◆ **JOB**
Return the entries verbatim, starting at the line that contains "the front bedroom" and ending with the final line of the entries, with the pictures left out.

◆ **TASK INPUT**
>>>>

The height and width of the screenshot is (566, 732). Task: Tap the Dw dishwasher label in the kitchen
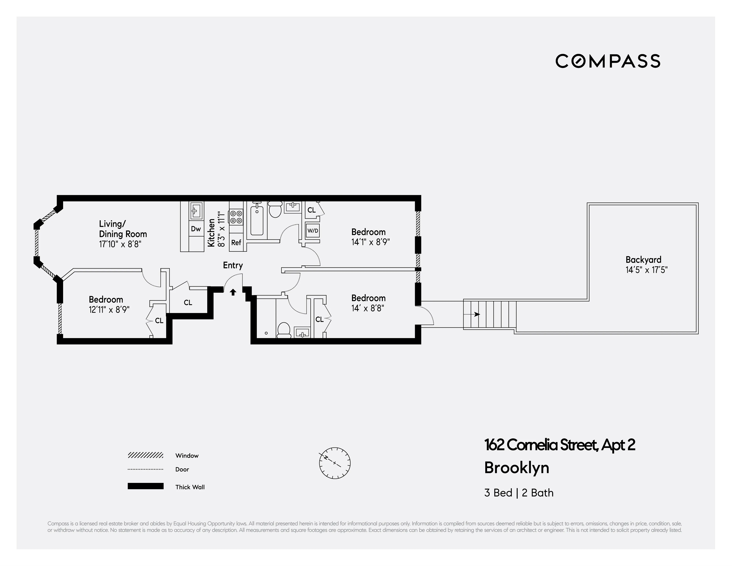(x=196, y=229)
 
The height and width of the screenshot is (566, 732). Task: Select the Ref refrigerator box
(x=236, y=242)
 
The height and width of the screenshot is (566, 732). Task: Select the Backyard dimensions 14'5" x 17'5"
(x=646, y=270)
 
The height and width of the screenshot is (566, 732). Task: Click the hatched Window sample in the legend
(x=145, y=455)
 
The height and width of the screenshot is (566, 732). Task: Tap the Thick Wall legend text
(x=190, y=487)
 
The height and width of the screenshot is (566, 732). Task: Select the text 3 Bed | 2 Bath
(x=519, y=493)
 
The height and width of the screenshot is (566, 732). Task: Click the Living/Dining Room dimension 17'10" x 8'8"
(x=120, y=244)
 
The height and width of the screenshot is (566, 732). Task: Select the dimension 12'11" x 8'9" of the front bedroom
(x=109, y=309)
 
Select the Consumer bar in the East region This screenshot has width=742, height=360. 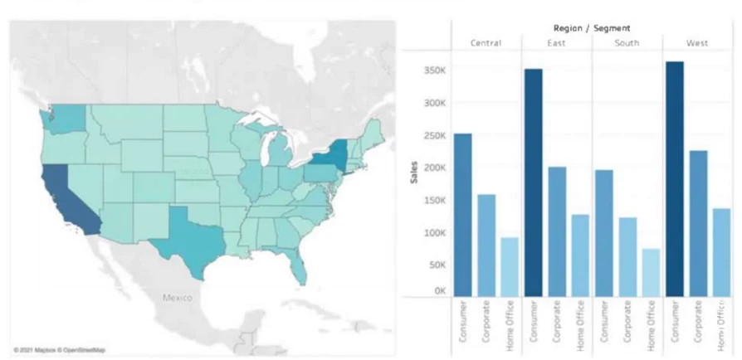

<<<<

◆ **TASK RESULT**
The height and width of the screenshot is (566, 732). Task: Select the dimension 12'11" x 8'9" of the front bedroom
(x=109, y=309)
 
Select the Consumer bar in the East region This screenshot has width=742, height=360. 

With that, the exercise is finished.